*What you have to do*. Please copy the material line for line, starting at its first line and ending at the line that contains "The height and", with both of those lines included, and leave the pictures out of your copy.

** BEGIN Task input **

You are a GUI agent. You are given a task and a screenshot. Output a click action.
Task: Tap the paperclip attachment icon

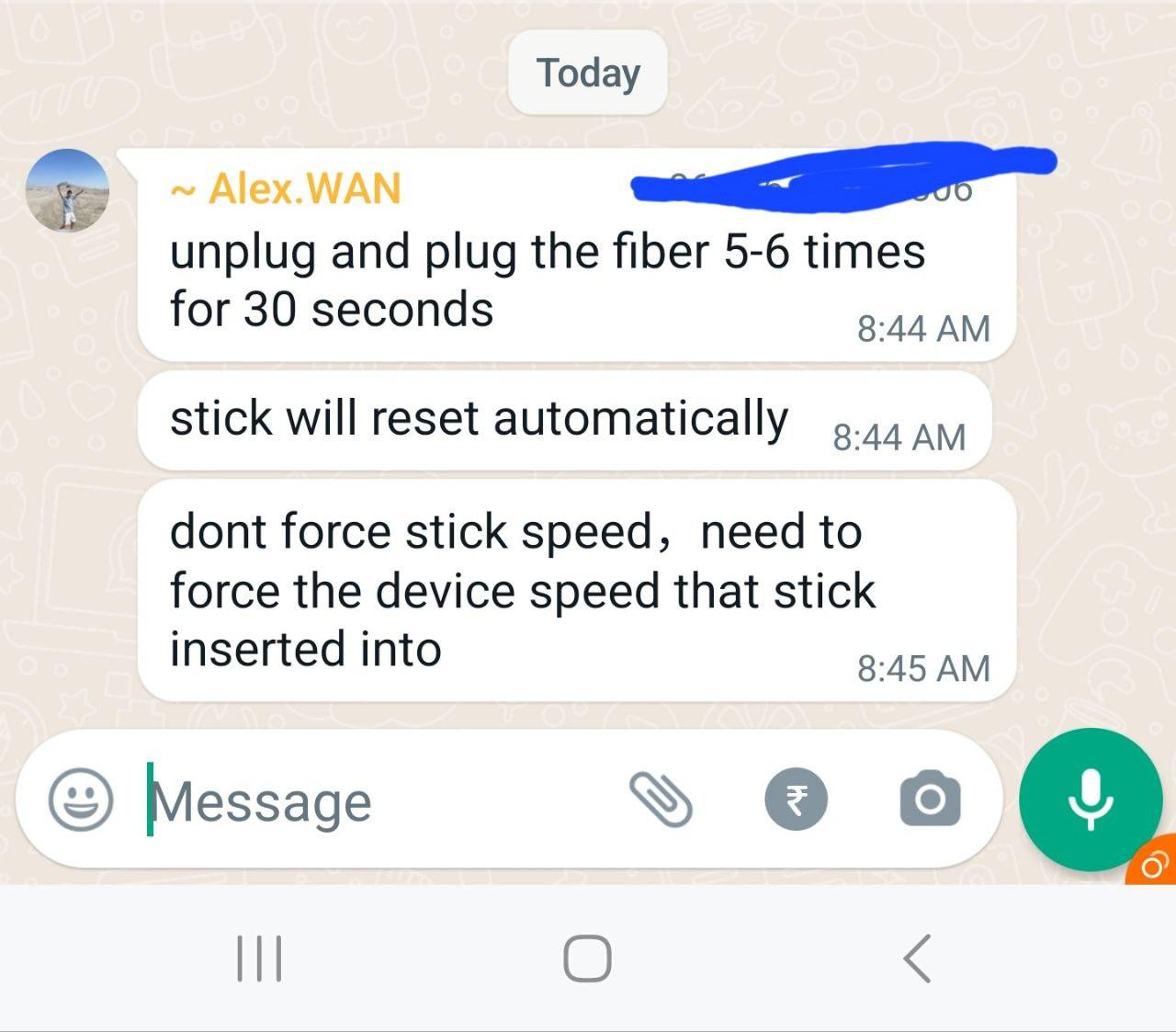coord(660,800)
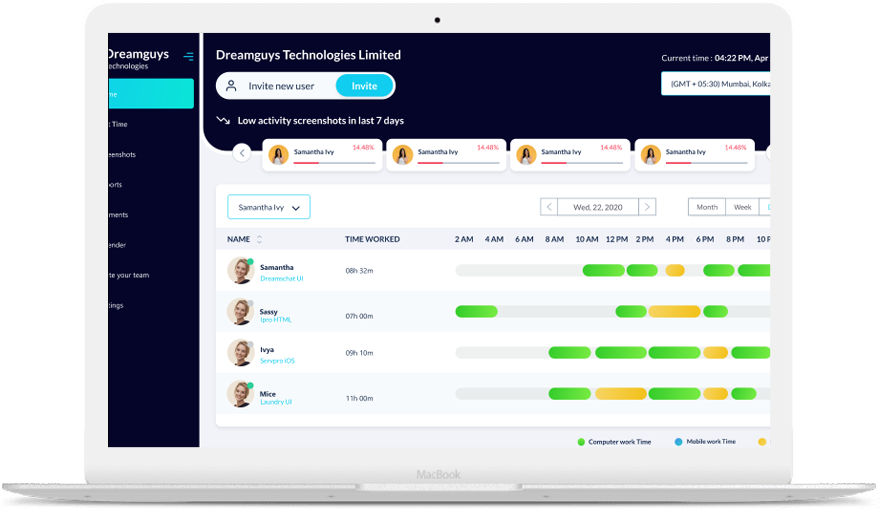Click the user icon in the invite field
The width and height of the screenshot is (881, 510).
point(232,86)
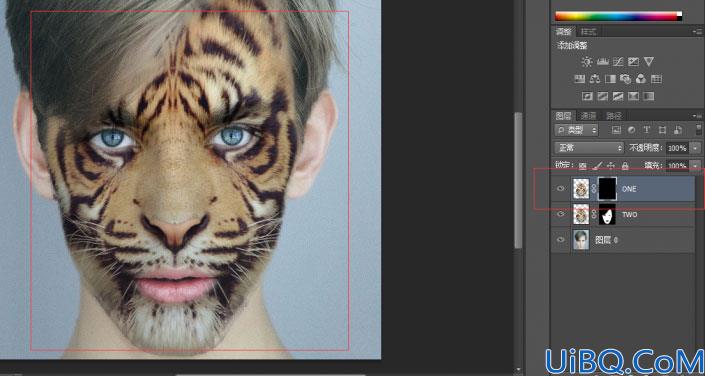Viewport: 705px width, 376px height.
Task: Add a Brightness/Contrast adjustment
Action: [x=587, y=62]
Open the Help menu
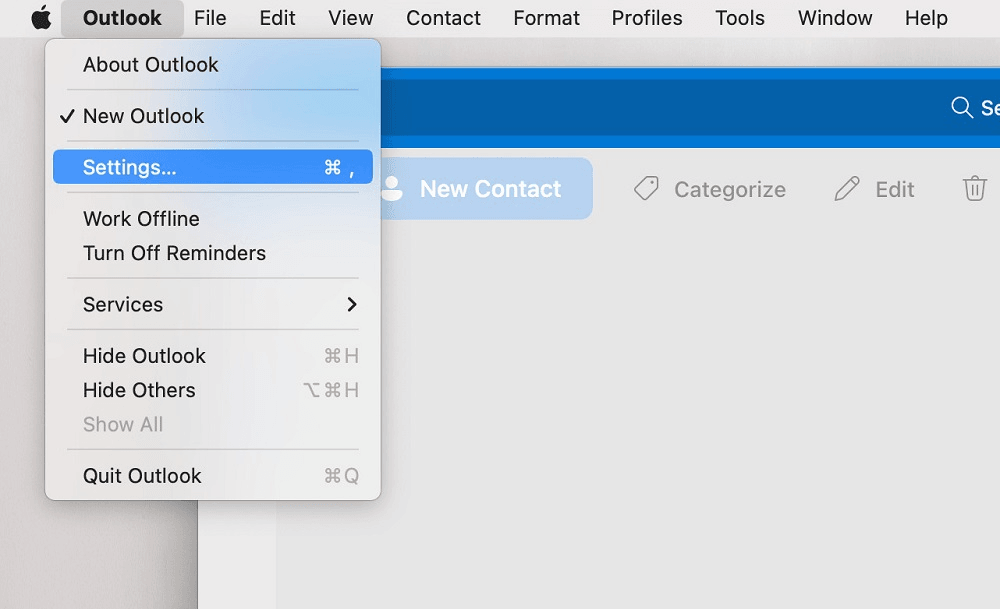The height and width of the screenshot is (609, 1000). pos(925,17)
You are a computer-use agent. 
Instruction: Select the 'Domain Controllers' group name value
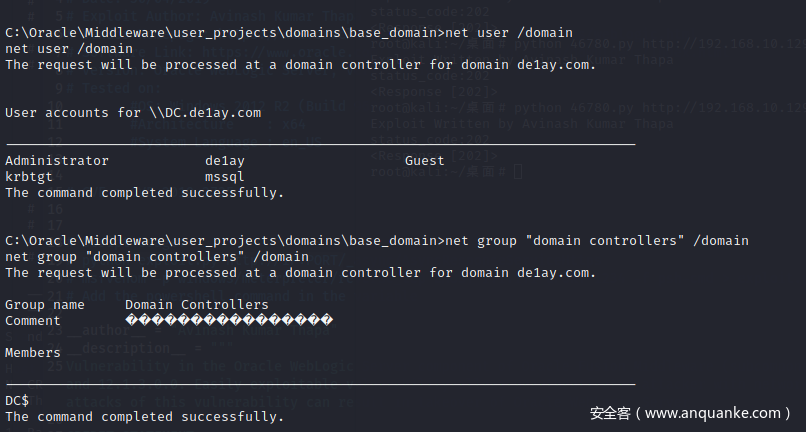pos(197,304)
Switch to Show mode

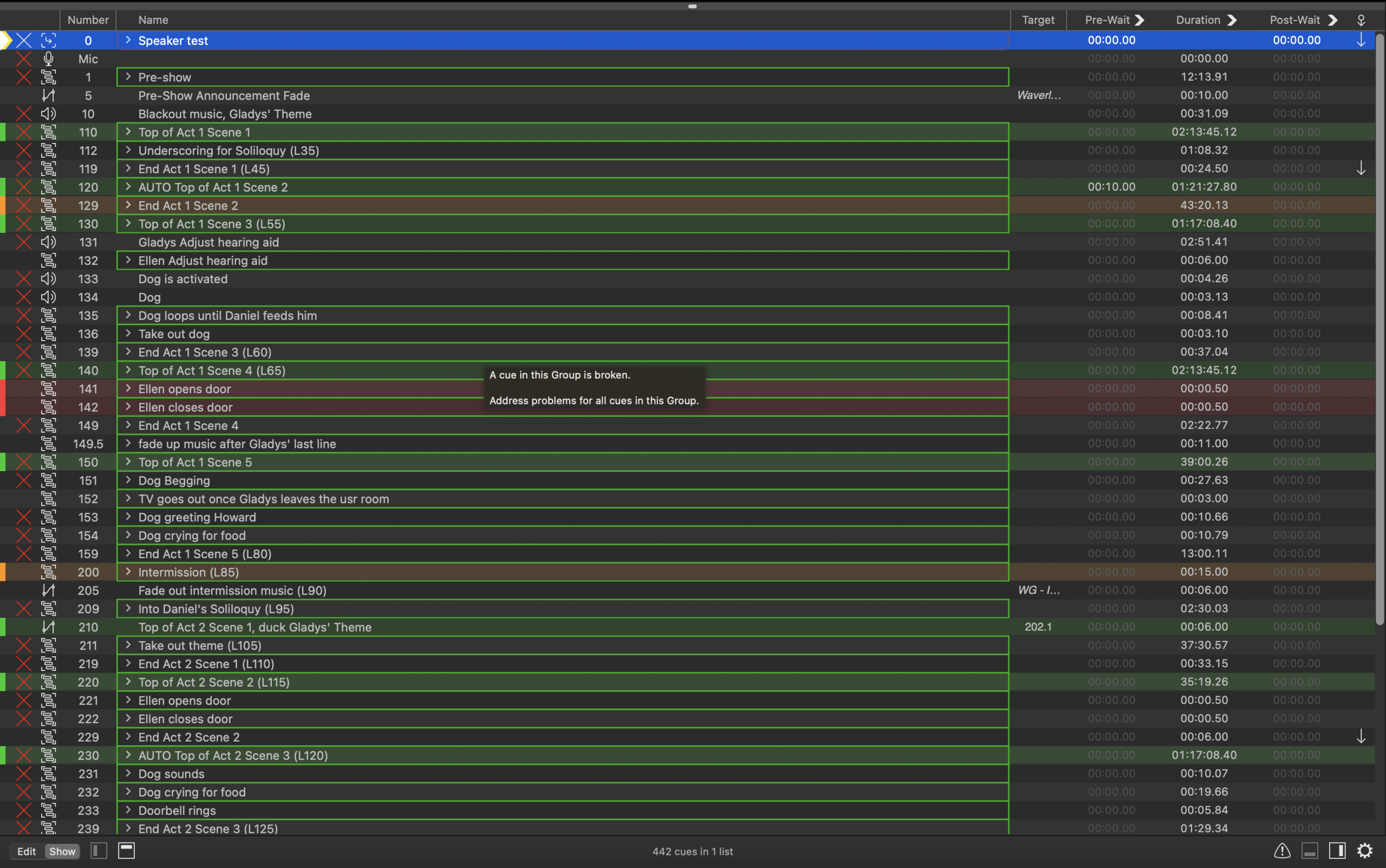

** END Task input **

*Solution to the exercise*.
You are a GUI agent. You are given a task and a screenshot. Output a click action.
Task: Tap the paperclip attachment icon

coord(660,800)
Click the user icon in the invite field
The width and height of the screenshot is (881, 510).
point(232,86)
Viewport: 705px width, 376px height.
Task: Add a Brightness/Contrast adjustment
Action: [x=587, y=62]
Open the Help menu
The height and width of the screenshot is (609, 1000). pos(925,17)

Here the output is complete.